A: What a great question. And an important one. Rachel Carson lived in the golden age of print. Every city had several daily newspapers, and great national magazines like Life, The Saturday Evening Post, Coronet, and many others commanded large readerships. Letter writing was how most people communicated across any distance—the telephone was for special occasions—and for a writer like Carson, who did much of her research through correspondence with scientists, the residue of her working life has permanence. Letters, thousands of them on paper, are put away in the archives at Yale and at Bates. I presume they’ll stay there forever, even after they’ve been digitized so that anybody can read them from any computer anywhere in the world—a thought that makes me wonder what the future holds for biographers. It could be that our every digital utterance now—everything we say via email and on Twitter and Facebook—and in media yet to be invented—will someday after we’re long gone be retrievable from the cloud. I’m sure we’ll find new ways to tell the stories of people’s lives. I’m sixty-three and I expect to write three or four more books. I’m fairly confident they’ll be actual books, printed and bound. But they’ll be published digitally, too. We live in a fluid time. I can’t see far enough into the future to say anything more intelligent about it than that.
Q: Is there anything I have not asked you that you think would be important for potential readers to know, or that you would like to share about her life, or what you learned through the process of writing this book?

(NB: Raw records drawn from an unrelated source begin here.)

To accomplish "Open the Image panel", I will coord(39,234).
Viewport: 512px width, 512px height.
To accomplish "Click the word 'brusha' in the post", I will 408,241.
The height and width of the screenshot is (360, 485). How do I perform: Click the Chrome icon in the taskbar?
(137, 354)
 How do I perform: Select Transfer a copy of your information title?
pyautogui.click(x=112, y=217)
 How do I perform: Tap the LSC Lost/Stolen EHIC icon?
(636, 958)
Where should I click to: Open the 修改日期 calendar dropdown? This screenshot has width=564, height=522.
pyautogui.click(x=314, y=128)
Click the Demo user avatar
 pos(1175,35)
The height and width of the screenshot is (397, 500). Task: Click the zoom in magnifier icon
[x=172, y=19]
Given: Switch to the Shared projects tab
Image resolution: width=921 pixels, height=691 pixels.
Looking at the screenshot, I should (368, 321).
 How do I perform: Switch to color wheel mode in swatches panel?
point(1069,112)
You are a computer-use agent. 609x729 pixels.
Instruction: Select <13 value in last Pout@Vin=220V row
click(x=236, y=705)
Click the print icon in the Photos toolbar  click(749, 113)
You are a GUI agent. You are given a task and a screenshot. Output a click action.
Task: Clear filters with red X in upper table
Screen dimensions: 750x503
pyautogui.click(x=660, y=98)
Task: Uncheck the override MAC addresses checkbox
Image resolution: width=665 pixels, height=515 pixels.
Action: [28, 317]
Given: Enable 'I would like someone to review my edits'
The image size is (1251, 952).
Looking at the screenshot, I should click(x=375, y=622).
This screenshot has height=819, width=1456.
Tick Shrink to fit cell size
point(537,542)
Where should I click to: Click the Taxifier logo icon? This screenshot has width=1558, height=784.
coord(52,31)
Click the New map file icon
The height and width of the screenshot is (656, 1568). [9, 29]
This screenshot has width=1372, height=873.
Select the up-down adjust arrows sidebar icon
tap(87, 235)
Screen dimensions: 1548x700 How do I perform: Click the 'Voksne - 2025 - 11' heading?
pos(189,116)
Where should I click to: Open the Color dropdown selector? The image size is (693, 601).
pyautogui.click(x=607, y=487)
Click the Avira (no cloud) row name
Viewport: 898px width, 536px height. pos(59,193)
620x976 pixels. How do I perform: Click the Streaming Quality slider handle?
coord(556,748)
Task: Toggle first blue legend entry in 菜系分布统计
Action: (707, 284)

A: Everyone who watched Carson stand up to her critics in the firestorm that surrounded Silent Spring was impressed by her calmness and her courage. She faced her death from breast cancer—she was diagnosed while she was writing Silent Spring and died at the age of fifty-six—with the same equanimity. There’s less uplift in facing death than in facing an enemy on the wrong side of an argument, but it is a moving thing just the same. It’s a biographer’s lot to kill off his main character in the end. Rachel Carson died far too young. But she died well. And that’s not nothing.